Both the artists and author of this piece have been convinced that societal attitudes and “stigma” are the biggest threat to women in the sex trade, not pimps or johns. As a result, trafficking, assault and murder are basically reduced to bad publicity and “negative attitudes”. So this article congratulates women counteracting that bad press by leveraging their own creativity in the interests of pimps. Because of men like Bennachie, the myth that “stigma kills” has women frantically providing redemptive narratives to legitimise the very trade that would have them raped tomorrow.

Kate explains that part of the reason women in prostitution promote decriminalisation is that NZPC promotes it to them as the only viable policy model, suggesting that all other models amount to the de facto criminalisation of women. She says that she was in favour of blanket decriminalisation,”when I thought the only alternative to this was for prostituted women to be considered criminals along with those who exploit them”. Liberal feminists outside of the industry then parrot this notion as well.

I wish that liberal feminists who place sex trade lobbying at the front and centre of their politics would do more than parrot the lobby’s catchy slogans and spin; I wish they would follow the money. Stigma, for instance, is the thing that Hugh Hefner had to battle in the 1950s to begin to enable the daylight sale of pornography. The sex trade lobby fights stigma in order to legitimise the sex trade in the interests of pimps; it does not fight stigma to protect women. The idea that “stigma kills” is preposterous, when it is clear as day that pimps market violence, johns commit it, pornographers film it, and lobbyists cover their asses.

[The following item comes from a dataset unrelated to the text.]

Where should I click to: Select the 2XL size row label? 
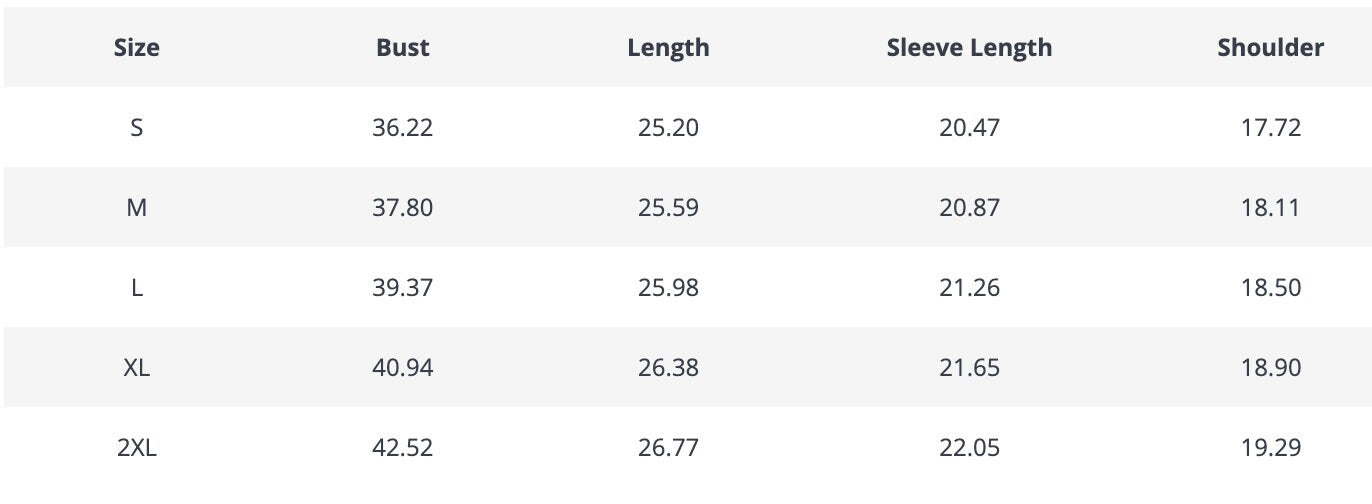click(137, 448)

We can follow the money some more. Bennachie’s article Their words are killing us appeared in a newsletter published by the global sex trade lobby, NSWP – of which NZPC is a member. Until February 2014, the NSWPS’ vice-president of was Alejandra Gil, who was arrested that month for sex trafficking. She was sentenced to fifteen years in prison the following year. It’s no wonder that NZPC spokespeople have sought to minimise sex trafficking, calling it ‘migrant sex work’ or even a ‘working holiday’. They are that closely connected with organised crime and traffickers.

NSWP is also the organisation that credits itself as ‘largely responsible’ for ‘sex work’ replacing the term prostitution. According to NSWP, “Sex workers can be employees, employers, or participate in a range of other work-related relationships”. Women who

not-to-move
Artwork: Barbara Kruger

reject the phrase because of abuse and call themselves prostitution survivors are spoken of as adversaries by the likes of Bennachie. The term, then, basically is a code-word for “sex trade lobbyist”: anyone within the trade who accepts it as legitimate. The lobby works hard to suck women in prostitution into this lobbyist category, and to punish them when they resist.

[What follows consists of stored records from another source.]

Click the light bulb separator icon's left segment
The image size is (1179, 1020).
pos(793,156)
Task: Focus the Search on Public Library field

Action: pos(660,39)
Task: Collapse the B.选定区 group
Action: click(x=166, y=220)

The events surrounding 2016’s release of Prostitution Narratives: Stories of Survival in the Sex Trade – further illustrate this point. The book is a collection of accounts of prostitution by twenty women from around the world, who share harrowing experiences of violence and injury, PTSD, and men who wanted to act out pedophilic fantasies, and scenes from hardcore pornography. What happened to these women at their book launch events demonstrates what Bennachie means by “challenge them… at every opportunity”.

The lobby protested, picketed and disrupted seven out of ten events and readings; in some places the women had to engage security guards. When the Townsville event was held in a domestic violence shelter, the lobby threatened to go after the shelter’s funding, and intimated violence if the book launch went ahead. Elena Jeffreys, ex-president of Scarlet Alliance (another NSWP member) stood on a stool during one reading event and interjected as survivors shared their stories – confirming what is really meant by the catch-cry “listen to sex workers”.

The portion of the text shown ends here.